Pick out and copy every line of the data below that contains the string "pixels". Case counts when matching.
^^^^^^^^^^^^^^^^
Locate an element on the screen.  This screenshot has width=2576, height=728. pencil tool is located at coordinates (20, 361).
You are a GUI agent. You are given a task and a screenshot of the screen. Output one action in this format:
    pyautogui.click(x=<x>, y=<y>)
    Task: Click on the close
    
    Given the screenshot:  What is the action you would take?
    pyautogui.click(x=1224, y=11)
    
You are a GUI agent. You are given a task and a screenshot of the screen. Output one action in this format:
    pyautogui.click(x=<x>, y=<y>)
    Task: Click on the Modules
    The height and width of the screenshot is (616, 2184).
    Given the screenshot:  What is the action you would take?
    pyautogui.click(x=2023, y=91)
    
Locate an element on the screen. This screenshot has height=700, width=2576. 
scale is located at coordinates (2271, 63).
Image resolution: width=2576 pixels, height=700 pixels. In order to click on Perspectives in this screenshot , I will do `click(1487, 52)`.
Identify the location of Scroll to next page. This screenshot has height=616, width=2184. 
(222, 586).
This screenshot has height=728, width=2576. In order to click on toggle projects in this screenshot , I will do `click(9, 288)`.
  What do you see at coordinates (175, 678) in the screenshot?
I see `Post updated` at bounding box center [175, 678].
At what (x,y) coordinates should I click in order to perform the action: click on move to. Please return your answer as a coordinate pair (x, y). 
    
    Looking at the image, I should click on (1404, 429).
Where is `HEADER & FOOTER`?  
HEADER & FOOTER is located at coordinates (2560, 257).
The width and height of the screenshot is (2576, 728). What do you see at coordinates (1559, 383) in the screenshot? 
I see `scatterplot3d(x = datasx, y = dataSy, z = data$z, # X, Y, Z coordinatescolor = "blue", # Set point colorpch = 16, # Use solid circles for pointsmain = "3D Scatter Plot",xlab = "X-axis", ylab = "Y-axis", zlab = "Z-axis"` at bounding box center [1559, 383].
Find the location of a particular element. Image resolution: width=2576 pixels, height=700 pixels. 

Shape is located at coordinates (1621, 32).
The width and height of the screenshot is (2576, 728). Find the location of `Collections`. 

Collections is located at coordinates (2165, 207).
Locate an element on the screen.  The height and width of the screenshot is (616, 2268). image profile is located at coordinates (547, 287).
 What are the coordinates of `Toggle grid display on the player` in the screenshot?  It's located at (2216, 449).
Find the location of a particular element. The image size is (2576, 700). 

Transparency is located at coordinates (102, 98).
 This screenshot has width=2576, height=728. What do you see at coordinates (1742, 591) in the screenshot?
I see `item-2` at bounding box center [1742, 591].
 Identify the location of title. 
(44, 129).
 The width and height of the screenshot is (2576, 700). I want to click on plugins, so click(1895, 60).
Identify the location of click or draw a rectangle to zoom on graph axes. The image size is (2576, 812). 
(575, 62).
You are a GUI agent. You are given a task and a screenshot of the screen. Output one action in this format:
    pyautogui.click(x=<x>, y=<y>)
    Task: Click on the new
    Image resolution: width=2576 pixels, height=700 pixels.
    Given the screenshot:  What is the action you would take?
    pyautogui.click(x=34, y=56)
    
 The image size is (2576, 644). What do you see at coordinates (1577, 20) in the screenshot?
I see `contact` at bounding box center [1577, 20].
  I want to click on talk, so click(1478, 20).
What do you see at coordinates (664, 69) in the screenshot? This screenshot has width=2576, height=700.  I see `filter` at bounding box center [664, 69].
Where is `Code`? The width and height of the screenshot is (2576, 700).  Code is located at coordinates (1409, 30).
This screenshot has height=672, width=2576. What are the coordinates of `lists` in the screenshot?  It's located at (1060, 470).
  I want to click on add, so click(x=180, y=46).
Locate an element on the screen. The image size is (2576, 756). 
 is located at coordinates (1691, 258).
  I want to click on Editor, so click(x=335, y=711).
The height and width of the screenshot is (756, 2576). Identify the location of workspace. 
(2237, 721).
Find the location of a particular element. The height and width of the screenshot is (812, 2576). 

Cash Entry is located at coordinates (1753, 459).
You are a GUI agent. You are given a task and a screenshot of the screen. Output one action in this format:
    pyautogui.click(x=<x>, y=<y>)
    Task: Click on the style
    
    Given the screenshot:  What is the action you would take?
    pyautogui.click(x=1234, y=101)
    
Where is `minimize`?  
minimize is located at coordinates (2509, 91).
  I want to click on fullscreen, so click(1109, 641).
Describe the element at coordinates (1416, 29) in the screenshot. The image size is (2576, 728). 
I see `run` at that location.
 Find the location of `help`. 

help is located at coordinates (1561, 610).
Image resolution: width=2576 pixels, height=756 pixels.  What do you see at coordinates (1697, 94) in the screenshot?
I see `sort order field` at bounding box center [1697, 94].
^^^^^^^^^^^^^^^^
Correct answer:
Image resolution: width=2576 pixels, height=700 pixels. In order to click on Perspectives in this screenshot , I will do `click(1487, 52)`.
Find the location of a particular element. Image resolution: width=2576 pixels, height=700 pixels. 
    Image resolution: width=2576 pixels, height=700 pixels.
Image resolution: width=2576 pixels, height=756 pixels.  What do you see at coordinates (1697, 94) in the screenshot?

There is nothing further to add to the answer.